Preferible volcar todo lo que quedaba en ti de creatividad y de beligerancia, en Les Guépes, atacando a los funcionarios enviados desde París, a los protestantes y a los chinos que tantos dolores de cabeza daban al corso Cardella y sus amigos. ¿Tenías, a veces, remordimientos por haberte convertido en un mercenario al servicio de gentes que antes te despreciaban y a las que considerabas despreciables? No. Habías decidido hacía muchos años que para ser un artista era indispensable sacudirse toda clase de prejuicios burgueses, y los remordimientos eran uno de esos lastres. ¿Se arrepentía el tigre de las dentelladas al gamo con que se alimenta? ¿La cobra, al hipnotizar y tragarse vivo a un pajarillo, tiene escrúpulos? Ni siquiera cuando, en uno de los primeros números de Les Guepes, en abril o mayo de 1899, lanzaste con bombos y platillos la delirante especie, tomada de una invención de Pierre Loti, en Le mariage de Loti, la novela que entusiasmó tanto al Holandés Loco, que los chinos habían traído la lepra a Tahití, tuviste un solo remordimiento por propagar esa calumnia.

– Una buena puta hace bien su trabajo, mi querido Pierre -deliró, sin fuerzas para levantarse-. Yo soy una buena puta, atrévete a negarlo.

Le respondió un ronquido profundo de Pierre Levergos. De nuevo las nubes habían cubierto la luna y se hallaban en una oscuridad intermitente, interrumpida por brillos de luciérnagas.
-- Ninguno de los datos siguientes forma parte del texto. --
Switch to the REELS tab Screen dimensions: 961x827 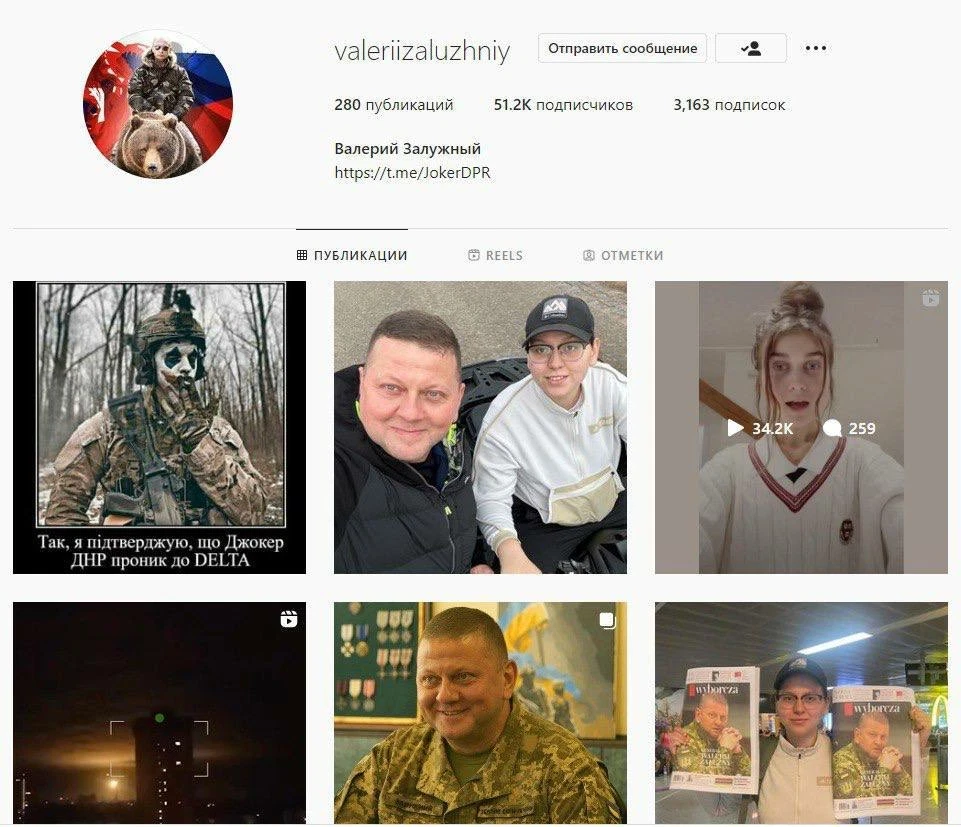click(x=495, y=255)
La abuela Flora no hubiera aprobado lo que hacías, Paul. Por supuesto que no. Esa loca marisabidilla hubiera estado del lado de la justicia y no de Frans;ois Cardella, el principal productor de ron de la Polinesia. ¿Cuál era la justicia en esta isla de porquería que se asemejaba cada vez menos al mundo de los antiguos maoríes y cada vez más a la putrefacta Francia? La abuela Flora hubiera tratado de averiguar dónde estaba la justicia, entrometiendo su naricita en ese dédalo de querellas, intrigas, intereses sórdidos disfrazados de altruismo, para dar un veredicto fulminante. ¡Por eso habías muerto con sólo cuarenta y un años, abuela! Él, en cambio, que se cagaba en la justicia, había vivido ya cincuenta y tres, doce más que la abuela Flora. No durarías mucho más, Paul. Bah, para lo que de veras importaba, la belleza y el arte, tu biografía estaba terminada.
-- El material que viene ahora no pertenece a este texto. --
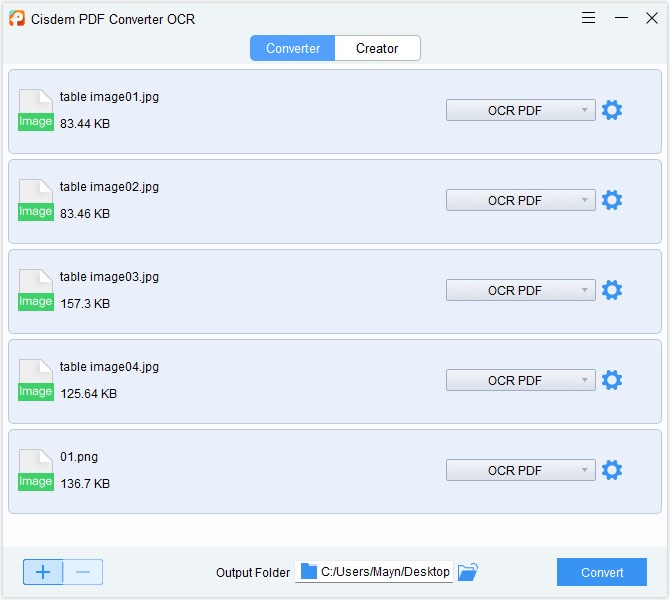Click the browse output folder icon
Viewport: 670px width, 600px height.
[x=468, y=572]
Cuando, al amanecer del día siguiente, lo despertó un chaparrón que le caló los huesos, seguía en la misma silla, a la intemperie, con una fuerte tortícolis por la postura de su cabeza. Pierre Levergos había partido en algún momento de la noche. Dejó que la lluvia lo despertara del todo y se arrastró al interior de la cabaña, a tumbarse en su cama y dormir hasta el mediodía. Pau'ura y el niño habían salido.

Desde que había dejado de pintar, ya no madrugaba como antes. Retozaba hasta muy entrada la mañana y luego iba a tomar el carro público a Papeete, donde permanecía hasta la noche, preparando el próximo número de Les Cueles. La revista era mensual y constaba de cuatro páginas, pero como todo lo que aparecía en ella salía de sus manos -artículos, caricaturas, dibujos, versitos festivos, burlas y chismes, chascarrillos- cada número le significaba mucho trabajo. Además, llevaba los materiales a la imprenta, corregía los colores, las pruebas, la impresión, y comprobaba que la revista llegara a los suscriptores y lugares públicos. Todo aquello lo divertía y se entregaba a ese trabajo con entusiasmo. Pero lo aburrían las constantes reuniones con François Cardella y sus amigos del Partido Católico, que costeaban la revista y le pagaban. Estaban siempre fastidiándolo con consejos que eran órdenes disimuladas. Y se permitían hacerle reproches, por excederse en las críticas a Galleto por no haber sido lo bastante virulento. A veces, los escuchaba resignado, pensando en otra cosa. Otras, perdía la paciencia, echaba interjecciones, y en dos ocasiones les ofreció la renuncia. No se la aceptaron. Con quién iban a reemplazarlo estos chuscos que apenas eran capaces de garabatear una carta.